Coming into this season, it seemed the most likely NBA draft prospects among the current Hoosier lineup were Cody Zeller (duh!) and Kentucky-killer Christian Watford. But two games into IU’s Big Ten campaign, with today’s tough matchup against eighth-ranked Minnesota looming (noon, Big Ten Network), another player is getting all the buzz: Victor Oladipo.
With marked improvement in his jump shot—he’s hitting 46 percent of 3-pointers on 22 attempts—and an even more prolific demonstration of defensive craftsmanship (34 steals) and take-it-to-the-rim playmaking (13.6 ppg) than Hoosier fans have grown accustomed to seeing in his previous two seasons, Oladipo has emerged as the most electrifying presence on the court in most of IU’s contests.
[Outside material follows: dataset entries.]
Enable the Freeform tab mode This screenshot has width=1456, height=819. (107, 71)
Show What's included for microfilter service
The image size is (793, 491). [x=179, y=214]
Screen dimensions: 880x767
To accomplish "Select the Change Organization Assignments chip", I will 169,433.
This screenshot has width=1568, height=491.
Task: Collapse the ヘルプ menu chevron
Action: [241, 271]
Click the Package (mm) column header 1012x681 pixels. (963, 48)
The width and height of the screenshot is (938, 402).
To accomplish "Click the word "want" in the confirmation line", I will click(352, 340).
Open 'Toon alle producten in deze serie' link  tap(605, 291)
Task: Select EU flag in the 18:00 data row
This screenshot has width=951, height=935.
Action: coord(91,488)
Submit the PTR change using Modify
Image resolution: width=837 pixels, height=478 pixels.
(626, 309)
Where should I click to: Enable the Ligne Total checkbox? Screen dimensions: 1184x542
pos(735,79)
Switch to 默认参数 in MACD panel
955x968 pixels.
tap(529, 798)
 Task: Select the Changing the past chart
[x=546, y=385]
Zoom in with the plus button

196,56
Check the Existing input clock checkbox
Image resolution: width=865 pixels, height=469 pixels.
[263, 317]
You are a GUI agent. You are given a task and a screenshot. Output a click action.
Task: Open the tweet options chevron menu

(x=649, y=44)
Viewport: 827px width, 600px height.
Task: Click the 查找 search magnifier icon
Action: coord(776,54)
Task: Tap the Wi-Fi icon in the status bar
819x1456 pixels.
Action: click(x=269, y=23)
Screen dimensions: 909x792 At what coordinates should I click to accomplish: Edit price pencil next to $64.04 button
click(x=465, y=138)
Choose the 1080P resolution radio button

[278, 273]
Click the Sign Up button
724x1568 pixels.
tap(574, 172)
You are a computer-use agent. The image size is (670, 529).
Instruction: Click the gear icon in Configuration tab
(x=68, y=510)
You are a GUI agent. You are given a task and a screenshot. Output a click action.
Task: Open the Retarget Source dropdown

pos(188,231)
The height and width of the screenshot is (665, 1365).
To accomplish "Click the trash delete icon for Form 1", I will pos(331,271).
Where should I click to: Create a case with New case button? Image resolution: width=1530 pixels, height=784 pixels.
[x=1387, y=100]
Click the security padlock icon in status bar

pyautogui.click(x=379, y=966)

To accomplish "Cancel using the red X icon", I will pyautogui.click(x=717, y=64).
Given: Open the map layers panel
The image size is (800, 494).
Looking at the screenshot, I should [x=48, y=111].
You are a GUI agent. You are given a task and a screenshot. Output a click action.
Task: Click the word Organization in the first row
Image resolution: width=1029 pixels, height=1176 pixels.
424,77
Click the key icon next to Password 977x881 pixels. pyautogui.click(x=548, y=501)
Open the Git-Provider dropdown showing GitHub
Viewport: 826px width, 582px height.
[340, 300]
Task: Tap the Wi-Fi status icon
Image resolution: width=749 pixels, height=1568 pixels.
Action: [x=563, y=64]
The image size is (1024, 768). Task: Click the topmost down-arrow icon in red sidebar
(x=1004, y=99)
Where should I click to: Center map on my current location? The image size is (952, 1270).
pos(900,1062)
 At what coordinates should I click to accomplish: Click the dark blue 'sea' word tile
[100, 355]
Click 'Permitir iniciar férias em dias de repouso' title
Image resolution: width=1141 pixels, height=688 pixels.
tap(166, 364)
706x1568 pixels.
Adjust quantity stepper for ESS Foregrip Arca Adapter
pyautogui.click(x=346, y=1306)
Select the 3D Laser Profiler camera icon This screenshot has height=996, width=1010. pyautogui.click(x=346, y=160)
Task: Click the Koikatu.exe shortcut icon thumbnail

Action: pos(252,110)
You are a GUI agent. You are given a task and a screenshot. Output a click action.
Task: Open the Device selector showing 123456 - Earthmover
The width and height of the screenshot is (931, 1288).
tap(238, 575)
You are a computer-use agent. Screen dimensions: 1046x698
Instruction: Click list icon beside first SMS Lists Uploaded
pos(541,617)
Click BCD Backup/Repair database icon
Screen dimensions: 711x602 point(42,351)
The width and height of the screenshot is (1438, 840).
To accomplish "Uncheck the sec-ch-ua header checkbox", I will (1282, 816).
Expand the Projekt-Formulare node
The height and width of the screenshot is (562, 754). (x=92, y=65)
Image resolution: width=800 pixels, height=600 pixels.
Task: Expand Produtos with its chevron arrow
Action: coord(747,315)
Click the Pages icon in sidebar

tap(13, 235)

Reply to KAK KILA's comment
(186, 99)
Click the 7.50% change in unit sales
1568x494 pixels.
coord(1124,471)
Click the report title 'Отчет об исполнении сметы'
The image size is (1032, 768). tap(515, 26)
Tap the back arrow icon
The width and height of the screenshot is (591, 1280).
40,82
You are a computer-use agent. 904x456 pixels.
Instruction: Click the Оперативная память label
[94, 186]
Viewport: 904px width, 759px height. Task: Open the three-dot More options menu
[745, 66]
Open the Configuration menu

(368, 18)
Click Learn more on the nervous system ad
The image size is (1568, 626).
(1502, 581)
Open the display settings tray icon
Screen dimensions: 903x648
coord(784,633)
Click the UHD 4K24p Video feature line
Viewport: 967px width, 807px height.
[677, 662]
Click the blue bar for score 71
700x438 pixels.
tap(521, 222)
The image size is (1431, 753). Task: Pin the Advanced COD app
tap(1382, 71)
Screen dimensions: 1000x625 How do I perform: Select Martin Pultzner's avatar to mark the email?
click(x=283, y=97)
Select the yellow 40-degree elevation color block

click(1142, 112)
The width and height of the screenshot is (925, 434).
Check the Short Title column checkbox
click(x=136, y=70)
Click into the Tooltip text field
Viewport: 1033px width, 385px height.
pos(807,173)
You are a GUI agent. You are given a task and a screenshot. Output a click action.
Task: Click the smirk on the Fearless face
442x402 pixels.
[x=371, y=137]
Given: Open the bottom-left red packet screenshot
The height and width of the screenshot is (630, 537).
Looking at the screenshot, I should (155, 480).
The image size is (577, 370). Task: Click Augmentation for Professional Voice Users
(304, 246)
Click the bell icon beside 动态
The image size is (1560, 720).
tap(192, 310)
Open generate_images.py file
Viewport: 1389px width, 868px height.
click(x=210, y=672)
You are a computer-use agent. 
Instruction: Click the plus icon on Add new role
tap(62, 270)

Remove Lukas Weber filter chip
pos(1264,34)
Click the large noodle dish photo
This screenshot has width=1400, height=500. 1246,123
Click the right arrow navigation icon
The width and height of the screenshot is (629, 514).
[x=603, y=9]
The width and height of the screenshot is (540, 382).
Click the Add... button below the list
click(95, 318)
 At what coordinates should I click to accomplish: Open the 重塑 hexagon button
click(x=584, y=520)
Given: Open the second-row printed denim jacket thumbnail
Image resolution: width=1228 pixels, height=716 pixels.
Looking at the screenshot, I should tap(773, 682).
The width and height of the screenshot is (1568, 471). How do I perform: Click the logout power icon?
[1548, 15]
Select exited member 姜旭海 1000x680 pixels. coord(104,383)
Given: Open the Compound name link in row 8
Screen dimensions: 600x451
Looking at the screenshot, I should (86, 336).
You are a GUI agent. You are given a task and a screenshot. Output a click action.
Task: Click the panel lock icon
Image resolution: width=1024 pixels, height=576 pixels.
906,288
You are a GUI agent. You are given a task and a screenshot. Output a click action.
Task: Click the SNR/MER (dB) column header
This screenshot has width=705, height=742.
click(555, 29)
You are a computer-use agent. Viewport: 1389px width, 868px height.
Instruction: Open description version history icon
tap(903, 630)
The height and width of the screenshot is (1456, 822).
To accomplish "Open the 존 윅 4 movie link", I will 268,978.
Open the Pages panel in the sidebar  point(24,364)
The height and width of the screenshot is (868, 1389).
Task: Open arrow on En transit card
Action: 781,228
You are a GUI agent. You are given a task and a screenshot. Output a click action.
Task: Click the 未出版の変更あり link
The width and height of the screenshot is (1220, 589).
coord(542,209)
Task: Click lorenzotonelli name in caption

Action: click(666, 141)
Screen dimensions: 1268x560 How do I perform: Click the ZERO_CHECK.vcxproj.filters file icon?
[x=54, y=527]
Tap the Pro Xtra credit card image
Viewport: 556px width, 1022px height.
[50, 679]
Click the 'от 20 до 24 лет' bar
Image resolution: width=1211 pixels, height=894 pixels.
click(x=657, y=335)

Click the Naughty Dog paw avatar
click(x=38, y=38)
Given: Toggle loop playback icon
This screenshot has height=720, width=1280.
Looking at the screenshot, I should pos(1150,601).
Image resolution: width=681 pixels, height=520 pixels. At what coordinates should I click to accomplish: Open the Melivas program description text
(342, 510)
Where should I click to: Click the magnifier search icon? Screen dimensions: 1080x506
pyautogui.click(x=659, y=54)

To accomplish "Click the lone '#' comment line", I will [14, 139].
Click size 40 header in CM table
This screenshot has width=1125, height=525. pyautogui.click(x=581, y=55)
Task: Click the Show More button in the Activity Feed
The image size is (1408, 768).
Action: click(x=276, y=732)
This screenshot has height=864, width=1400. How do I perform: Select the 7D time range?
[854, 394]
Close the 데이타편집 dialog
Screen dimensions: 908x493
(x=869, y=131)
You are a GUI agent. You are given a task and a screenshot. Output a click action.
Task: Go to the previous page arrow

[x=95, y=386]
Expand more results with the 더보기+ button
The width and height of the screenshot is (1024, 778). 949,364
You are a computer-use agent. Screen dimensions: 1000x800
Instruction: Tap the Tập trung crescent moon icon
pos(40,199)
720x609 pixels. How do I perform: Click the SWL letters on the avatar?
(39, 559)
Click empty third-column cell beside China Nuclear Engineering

And the nation is taking notice.
Yesterday ESPN college-basketball guru Andy Katz argued that Oladipo’s absence from the mid-season list of Wooden Award finalists was a major oversight.
“I’ve been touting the impact of Oladipo throughout this season,” Katz wrote. “He is a game-changer. He makes winning plays and has altered the way Indiana plays the game. Oladipo’s energy is infectious. He reads the passing lanes and creates points off turnovers … But it is his ability to take Indiana to another level that has changed the Hoosiers. Indiana will win the national title if Oladipo is heavily involved. He is as integral to this team as any other starter.”
High praise indeed. And although such recognition must be taken with a grain of salt, the 6-5 junior guard has become a fixture in the mock 2013 NBA drafts proliferating on the Internet. The site draftexpress.com projects Oladipo as a late first-round pick, 27th overall, and nbadraft.net lists Oladipo as a high second-rounder. (Zeller is slotted among the top three on both mock drafts, with no mention of Watford on either.)
The last time IU had two players selected in the draft was 2008, when both Eric Gordon and D.J. White went in the first round.
But let’s hope that if Zeller and Oladipo—underclassmen both—do decide to come out, and they are selected, the program fares better than it did in the wake of Gordon and White’s departures.